Techniques to improve precision of neural network-based biosensors under effect of noise
Santrauka
Biosensors are devices for the detection and analysis of chemical compounds based on biochemical processes [1]. One of the most widespread biosensor types are enzyme-based amperometric biosensors [2], where the sample components are enzymatically converted into products, which produce an electric current that is measured. The biosensor is then calibrated using known samples to establish a dependence between component concentrations and electric current. Unknown samples can then be analyzed by measuring their current signal and, by using the inverse of the dependence, determining their composition i.e., solving an inverse biosensor problem. For a single substrate, this can be achieved very easily, but for multiple substrates its solution is complicated by the ill-posedness of the problem [3], especially when the biosensor response is under the effect of noise.
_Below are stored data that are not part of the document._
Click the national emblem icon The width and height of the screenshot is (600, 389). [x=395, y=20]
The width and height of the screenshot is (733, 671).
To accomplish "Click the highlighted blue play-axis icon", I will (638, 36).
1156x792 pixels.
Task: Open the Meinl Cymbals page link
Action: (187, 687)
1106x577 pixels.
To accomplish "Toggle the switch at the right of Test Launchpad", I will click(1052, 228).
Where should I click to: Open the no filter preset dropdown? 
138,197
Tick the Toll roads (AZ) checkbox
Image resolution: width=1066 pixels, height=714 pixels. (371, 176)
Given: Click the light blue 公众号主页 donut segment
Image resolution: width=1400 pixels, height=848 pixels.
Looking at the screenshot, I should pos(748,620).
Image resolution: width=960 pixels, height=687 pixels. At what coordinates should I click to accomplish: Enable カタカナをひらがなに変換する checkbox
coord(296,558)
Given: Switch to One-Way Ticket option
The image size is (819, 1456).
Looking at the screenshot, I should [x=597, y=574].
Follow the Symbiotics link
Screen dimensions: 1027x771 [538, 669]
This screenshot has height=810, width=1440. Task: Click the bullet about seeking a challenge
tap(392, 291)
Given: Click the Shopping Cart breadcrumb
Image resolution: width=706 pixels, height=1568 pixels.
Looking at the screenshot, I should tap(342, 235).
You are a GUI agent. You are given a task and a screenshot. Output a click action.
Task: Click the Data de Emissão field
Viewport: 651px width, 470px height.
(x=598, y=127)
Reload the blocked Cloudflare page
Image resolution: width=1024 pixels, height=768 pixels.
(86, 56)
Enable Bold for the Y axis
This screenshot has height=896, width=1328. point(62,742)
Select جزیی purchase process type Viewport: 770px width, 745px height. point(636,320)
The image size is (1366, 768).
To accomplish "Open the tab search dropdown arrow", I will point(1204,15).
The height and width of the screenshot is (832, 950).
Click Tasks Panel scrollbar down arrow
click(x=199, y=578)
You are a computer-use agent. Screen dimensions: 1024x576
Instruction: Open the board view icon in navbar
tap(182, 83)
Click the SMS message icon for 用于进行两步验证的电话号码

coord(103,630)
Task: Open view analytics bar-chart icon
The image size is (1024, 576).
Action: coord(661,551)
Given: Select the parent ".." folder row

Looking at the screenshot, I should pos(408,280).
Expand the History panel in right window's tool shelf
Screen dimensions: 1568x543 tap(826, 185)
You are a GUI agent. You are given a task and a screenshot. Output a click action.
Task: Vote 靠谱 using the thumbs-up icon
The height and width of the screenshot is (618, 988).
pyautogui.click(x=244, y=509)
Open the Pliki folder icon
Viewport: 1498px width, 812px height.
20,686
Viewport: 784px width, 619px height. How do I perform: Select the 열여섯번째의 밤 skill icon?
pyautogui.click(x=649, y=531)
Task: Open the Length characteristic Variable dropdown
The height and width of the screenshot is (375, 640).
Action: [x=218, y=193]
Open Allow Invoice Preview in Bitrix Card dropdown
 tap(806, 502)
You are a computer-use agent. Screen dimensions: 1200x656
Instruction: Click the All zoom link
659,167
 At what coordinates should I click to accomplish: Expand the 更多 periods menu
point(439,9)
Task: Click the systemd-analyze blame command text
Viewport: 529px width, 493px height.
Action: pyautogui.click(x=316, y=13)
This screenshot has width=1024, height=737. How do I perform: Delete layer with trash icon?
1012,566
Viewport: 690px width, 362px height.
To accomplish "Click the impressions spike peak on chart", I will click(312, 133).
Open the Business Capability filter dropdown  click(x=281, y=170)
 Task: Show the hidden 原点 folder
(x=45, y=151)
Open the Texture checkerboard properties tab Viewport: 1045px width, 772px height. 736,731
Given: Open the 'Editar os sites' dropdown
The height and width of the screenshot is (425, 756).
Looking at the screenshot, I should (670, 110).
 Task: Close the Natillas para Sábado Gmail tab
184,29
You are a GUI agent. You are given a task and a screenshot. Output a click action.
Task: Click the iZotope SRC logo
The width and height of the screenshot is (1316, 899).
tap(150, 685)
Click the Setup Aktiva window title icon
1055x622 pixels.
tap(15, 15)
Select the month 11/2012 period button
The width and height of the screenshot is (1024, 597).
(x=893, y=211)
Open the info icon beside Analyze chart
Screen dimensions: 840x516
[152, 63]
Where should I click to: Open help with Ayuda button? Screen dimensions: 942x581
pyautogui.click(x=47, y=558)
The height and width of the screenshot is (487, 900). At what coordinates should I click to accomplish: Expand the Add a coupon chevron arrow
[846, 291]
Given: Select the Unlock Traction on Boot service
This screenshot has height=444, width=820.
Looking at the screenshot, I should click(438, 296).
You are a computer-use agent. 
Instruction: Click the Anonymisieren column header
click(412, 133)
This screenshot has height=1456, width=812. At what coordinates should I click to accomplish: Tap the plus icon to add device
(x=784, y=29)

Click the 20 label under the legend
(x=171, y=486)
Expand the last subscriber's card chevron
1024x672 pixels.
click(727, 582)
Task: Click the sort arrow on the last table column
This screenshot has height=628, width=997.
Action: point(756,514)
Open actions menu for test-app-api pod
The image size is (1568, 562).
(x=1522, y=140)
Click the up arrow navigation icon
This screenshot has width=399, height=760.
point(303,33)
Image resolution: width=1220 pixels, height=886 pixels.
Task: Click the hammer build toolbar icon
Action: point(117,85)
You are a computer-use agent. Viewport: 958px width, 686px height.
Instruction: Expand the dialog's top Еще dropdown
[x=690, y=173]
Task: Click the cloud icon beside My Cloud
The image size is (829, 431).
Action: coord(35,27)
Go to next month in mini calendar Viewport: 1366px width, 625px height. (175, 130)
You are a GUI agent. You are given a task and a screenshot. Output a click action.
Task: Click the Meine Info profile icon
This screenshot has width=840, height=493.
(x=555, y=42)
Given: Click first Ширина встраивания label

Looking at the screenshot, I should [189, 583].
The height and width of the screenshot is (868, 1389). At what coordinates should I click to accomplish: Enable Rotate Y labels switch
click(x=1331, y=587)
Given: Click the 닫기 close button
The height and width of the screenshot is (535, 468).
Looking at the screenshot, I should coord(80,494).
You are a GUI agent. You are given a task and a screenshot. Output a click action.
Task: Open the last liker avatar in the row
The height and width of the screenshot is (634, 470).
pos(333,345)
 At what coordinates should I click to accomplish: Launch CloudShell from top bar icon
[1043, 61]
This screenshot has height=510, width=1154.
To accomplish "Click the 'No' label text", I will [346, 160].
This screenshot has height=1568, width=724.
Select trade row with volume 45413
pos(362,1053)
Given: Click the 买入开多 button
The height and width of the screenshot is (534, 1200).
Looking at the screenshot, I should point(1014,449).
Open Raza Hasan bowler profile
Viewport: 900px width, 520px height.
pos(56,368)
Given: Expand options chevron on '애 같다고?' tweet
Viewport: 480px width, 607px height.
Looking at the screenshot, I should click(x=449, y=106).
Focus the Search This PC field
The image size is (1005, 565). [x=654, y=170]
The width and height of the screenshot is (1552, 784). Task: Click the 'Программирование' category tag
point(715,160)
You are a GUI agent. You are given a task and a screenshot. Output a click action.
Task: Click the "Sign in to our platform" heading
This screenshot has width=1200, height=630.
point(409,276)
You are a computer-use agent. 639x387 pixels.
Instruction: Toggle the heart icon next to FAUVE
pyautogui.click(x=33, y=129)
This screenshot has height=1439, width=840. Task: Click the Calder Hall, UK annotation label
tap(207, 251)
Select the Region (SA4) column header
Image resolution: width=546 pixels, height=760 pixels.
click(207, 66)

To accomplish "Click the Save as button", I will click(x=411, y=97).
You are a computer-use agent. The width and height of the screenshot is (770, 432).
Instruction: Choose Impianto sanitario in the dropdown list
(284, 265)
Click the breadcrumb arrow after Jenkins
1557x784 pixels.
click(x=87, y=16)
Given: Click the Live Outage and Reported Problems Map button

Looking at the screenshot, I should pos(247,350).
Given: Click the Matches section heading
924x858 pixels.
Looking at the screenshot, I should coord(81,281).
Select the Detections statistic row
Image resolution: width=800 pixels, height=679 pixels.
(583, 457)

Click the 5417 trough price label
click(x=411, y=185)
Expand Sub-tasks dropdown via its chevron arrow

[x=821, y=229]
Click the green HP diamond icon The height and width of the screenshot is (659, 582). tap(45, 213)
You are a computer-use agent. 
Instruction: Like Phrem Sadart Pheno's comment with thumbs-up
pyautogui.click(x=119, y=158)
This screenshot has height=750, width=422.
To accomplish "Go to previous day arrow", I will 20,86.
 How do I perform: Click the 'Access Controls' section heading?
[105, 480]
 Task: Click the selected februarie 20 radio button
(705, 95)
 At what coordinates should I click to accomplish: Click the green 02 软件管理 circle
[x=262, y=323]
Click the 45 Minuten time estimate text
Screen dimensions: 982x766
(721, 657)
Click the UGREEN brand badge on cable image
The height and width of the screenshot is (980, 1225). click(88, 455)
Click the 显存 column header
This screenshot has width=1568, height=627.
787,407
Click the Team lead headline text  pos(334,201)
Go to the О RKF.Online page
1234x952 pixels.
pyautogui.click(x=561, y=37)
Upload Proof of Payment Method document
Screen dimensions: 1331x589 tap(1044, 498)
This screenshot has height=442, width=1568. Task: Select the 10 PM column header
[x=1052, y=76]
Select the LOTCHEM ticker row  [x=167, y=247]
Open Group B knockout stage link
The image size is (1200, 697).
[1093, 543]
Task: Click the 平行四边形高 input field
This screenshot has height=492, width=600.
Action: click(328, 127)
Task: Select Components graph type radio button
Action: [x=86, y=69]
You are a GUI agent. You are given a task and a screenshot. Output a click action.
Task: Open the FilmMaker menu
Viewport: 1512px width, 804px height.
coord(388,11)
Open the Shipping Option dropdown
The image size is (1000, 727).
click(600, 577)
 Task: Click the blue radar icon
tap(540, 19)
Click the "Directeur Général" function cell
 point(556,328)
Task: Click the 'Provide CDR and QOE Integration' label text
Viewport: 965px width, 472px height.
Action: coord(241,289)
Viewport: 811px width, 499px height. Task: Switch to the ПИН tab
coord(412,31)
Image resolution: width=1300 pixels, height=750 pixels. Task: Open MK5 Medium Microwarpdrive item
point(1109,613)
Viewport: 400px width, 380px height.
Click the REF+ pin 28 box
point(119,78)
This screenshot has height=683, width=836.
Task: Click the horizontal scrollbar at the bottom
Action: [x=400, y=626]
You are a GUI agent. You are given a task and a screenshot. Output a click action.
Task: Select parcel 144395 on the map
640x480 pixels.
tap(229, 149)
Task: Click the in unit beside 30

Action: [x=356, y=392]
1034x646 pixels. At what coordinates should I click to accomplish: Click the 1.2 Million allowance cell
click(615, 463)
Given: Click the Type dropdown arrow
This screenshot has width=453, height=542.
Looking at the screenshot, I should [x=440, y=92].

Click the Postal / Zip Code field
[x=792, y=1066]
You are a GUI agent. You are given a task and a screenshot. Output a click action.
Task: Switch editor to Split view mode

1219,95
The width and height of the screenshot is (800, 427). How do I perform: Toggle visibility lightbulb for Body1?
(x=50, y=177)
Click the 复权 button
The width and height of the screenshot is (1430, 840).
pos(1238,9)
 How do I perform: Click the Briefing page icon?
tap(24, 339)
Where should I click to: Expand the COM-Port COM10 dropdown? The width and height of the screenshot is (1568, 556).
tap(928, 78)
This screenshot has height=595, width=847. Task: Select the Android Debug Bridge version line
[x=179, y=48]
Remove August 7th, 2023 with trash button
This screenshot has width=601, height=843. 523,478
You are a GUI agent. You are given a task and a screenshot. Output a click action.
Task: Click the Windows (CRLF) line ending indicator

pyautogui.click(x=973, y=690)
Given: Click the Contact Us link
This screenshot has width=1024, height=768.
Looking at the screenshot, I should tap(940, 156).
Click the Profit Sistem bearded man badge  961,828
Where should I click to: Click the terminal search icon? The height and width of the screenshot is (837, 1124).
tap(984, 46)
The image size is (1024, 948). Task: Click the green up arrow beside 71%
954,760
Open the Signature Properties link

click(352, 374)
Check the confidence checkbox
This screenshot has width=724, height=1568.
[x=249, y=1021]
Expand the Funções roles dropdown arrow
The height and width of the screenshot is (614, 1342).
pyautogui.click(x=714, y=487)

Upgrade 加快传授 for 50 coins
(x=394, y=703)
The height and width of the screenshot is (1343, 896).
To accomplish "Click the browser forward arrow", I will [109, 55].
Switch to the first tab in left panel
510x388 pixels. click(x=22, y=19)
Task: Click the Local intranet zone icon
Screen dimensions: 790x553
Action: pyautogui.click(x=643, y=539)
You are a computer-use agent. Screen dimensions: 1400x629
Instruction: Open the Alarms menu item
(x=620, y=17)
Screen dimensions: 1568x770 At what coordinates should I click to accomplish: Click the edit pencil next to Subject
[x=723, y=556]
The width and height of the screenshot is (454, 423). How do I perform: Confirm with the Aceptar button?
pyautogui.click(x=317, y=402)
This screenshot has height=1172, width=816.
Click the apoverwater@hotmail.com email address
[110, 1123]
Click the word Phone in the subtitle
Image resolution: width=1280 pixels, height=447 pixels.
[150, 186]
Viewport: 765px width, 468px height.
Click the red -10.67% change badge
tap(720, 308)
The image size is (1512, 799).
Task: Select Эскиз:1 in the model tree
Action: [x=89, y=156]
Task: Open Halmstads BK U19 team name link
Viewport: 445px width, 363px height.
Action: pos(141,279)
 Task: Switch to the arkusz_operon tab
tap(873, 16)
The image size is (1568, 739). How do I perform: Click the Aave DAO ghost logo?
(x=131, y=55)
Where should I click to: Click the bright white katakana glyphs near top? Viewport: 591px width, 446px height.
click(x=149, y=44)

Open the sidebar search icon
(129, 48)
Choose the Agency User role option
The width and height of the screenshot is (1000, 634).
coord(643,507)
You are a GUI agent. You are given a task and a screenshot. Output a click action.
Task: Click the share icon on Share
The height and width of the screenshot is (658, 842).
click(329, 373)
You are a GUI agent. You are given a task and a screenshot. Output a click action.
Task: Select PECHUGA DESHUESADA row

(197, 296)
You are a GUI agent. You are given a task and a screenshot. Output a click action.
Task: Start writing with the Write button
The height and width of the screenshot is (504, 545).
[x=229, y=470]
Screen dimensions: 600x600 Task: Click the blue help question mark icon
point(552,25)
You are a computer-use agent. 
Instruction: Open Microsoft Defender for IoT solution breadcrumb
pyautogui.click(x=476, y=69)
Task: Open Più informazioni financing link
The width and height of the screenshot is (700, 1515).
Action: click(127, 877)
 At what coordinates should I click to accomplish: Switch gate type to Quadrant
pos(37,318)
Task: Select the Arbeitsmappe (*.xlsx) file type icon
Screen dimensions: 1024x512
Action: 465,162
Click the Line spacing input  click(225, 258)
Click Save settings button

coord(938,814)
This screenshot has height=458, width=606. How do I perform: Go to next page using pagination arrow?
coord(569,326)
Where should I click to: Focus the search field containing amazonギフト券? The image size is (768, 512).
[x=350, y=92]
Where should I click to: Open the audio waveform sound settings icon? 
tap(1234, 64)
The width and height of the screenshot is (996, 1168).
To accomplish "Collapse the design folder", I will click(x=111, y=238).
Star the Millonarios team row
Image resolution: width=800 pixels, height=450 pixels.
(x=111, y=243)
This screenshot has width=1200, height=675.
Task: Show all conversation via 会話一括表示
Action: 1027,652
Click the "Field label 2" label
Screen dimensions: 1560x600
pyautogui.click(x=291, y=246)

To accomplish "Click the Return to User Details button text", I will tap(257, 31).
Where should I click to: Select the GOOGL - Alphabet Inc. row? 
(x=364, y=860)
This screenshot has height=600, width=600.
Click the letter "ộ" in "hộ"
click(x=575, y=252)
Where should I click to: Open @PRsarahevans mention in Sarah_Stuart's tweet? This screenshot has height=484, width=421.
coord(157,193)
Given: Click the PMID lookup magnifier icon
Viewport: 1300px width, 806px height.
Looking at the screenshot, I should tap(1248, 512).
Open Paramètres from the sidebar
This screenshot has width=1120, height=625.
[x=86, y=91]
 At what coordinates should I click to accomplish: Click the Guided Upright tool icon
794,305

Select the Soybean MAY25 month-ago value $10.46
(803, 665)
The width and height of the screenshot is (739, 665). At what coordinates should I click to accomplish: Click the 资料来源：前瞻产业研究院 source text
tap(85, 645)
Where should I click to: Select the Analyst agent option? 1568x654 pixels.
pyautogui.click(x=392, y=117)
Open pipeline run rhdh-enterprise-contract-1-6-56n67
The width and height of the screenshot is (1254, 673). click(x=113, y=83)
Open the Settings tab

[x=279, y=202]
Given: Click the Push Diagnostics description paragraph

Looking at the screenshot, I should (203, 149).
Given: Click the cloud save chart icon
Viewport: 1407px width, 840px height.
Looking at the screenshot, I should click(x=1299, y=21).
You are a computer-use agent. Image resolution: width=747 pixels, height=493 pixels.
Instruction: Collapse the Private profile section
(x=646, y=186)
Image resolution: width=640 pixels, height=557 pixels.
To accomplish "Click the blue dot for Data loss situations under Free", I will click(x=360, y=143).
This can negatively impact the precision of the device [4]. One promising method to alleviate the ill-posedness of such problems is to use neural networks, which have successfully been used to solve inverse problems in heat conduction, such as determining the initial condition of the heat equation from the temperature profile [5]. Although neural networks have been applied to solve the inverse biosensor problem [6], we were unable to find any reports dealing with biosensor precision under the effects of noise in this case. Since biosensors are used in various performance-critical applications, such as environmental monitoring and protection, food safety, medicine and so on [2], an investigation of effects of noise is necessary, in order to find ways to mitigate deterioration of biosensor performance. In this talk, we present our findings on noise effects and techniques currently in development to improve biosensor precision, such as neural network training set extension.